Interview

Streit über gemeinsame Anleihen "Eurobonds könnten den Reformwillen untergraben"

Stand: 23.05.2012 14:15 Uhr

Die Debatte über gemeinsame Staatsanleihen entzweit die Eurozone. Solche Eurobonds seien ein starkes Signal, beruhigen die Märkte aber nur kurzfristig, sagt der Ökonom Henning Vöpel vom HWWI im Interview mit tagesschau.de. Sie könnten zugleich den Reformwillen hoch verschuldeter Staaten untergraben.

tagesschau.de Es wird wieder nach der richtigen Medizin im Kampf gegen die Krise gesucht, als mögliches Mittel werden immer wieder Eurobonds - gemeinsame Anleihen der Staaten - genannt: Frankreich ist dafür, Deutschland dagegen. Was meinen Sie, sind Eurobonds der richtige oder der falsche Weg?

Henning Vöpel: Eurobonds können natürlich kurzfristig erst mal die Märkte beruhigen. Es ist ein relativ starkes Signal an die Märkte, dass Europa tatsächlich den politischen Willen aufbringt, die Eurozone, den Euro, zu erhalten. Man darf aber nicht vergessen, dass die Politik zurzeit nicht weniger verhandelt als die Zukunft Europas. Es geht darum, wie Europa in Zukunft funktionieren soll, und da geht es natürlich auch ganz massiv um nationale Interessen. Und Eurobonds würden natürlich auch die deutschen Interessen ganz stark berühren.

Zur Person

Henning Vöpel ist seit 2006 als Senior Economist am Hamburgischen WeltWirtschaftsInstitut (HWWI) tätig. Er ist Professor für Volkswirtschaftslehre an der Hamburg School of Business Administration (HSBA).Seine Forschungs- und Themenschwerpunkte sind Konjunkturanalyse, Geld- und Währungspolitik.

**Aufgelistete Einträge:**

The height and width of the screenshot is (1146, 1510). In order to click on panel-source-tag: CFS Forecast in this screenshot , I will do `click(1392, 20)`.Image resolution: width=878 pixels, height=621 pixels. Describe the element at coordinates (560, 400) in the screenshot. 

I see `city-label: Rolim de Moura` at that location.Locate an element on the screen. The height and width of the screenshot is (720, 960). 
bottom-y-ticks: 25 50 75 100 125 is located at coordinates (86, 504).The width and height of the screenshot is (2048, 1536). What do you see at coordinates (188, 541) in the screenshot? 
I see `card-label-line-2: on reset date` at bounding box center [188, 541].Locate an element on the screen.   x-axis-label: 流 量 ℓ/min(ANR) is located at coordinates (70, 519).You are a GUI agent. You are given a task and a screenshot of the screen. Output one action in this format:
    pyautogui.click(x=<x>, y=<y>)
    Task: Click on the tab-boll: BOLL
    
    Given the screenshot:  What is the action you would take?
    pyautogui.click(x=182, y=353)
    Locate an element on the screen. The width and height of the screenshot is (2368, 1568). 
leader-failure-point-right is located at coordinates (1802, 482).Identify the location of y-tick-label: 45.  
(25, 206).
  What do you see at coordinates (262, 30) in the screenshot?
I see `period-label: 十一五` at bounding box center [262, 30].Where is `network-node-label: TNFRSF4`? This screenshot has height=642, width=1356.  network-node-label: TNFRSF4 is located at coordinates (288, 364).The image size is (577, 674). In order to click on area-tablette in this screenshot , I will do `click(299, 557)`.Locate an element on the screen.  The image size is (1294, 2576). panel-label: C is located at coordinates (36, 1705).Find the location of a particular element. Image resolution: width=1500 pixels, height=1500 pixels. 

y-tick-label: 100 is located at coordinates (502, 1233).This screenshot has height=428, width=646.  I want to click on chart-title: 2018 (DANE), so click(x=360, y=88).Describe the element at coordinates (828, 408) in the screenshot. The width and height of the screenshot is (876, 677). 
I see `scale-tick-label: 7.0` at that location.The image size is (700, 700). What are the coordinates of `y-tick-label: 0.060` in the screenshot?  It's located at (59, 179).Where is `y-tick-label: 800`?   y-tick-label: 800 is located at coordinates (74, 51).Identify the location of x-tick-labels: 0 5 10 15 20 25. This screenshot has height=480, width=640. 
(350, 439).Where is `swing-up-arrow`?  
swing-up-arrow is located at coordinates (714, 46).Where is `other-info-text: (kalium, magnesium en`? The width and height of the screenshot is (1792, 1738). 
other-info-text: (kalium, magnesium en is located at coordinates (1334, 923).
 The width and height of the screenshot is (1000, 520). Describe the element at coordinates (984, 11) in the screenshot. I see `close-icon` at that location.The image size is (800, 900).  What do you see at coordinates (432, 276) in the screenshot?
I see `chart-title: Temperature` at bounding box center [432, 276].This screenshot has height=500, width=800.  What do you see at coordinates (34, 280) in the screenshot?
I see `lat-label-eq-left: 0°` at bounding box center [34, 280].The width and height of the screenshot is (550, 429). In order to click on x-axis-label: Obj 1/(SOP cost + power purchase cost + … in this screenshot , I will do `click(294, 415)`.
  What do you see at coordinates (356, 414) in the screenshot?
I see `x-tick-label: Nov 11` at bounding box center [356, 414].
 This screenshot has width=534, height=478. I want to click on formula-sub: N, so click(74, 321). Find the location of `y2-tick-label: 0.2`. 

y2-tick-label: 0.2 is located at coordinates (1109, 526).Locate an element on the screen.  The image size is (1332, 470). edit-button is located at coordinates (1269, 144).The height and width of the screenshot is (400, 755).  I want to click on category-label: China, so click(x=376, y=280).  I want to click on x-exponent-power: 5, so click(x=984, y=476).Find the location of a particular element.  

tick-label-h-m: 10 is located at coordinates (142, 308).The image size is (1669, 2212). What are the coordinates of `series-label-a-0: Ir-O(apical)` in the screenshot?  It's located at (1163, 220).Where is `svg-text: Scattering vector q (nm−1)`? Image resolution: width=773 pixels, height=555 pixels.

**Aufgaben:**
[1] Schreiben Sie aus dem Interview über Eurobonds einen Abschnitt wörtlich ab. Beginnen Sie bei den Worten "tagesschau.de Es wird", und hören Sie nach den Worten "ganz stark berühren." auf.
[2] Erklären Sie anhand des Interviews über Eurobonds, warum Eurobonds die Märkte kurzfristig beruhigen können.

**Antworten in Reihenfolge:**
[1]
tagesschau.de Es wird wieder nach der richtigen Medizin im Kampf gegen die Krise gesucht, als mögliches Mittel werden immer wieder Eurobonds - gemeinsame Anleihen der Staaten - genannt: Frankreich ist dafür, Deutschland dagegen. Was meinen Sie, sind Eurobonds der richtige oder der falsche Weg?

Henning Vöpel: Eurobonds können natürlich kurzfristig erst mal die Märkte beruhigen. Es ist ein relativ starkes Signal an die Märkte, dass Europa tatsächlich den politischen Willen aufbringt, die Eurozone, den Euro, zu erhalten. Man darf aber nicht vergessen, dass die Politik zurzeit nicht weniger verhandelt als die Zukunft Europas. Es geht darum, wie Europa in Zukunft funktionieren soll, und da geht es natürlich auch ganz massiv um nationale Interessen. Und Eurobonds würden natürlich auch die deutschen Interessen ganz stark berühren.

[2] Eurobonds sind ein relativ starkes Signal an die Märkte. Sie zeigen, dass Europa tatsächlich den politischen Willen aufbringt, die Eurozone und den Euro zu erhalten.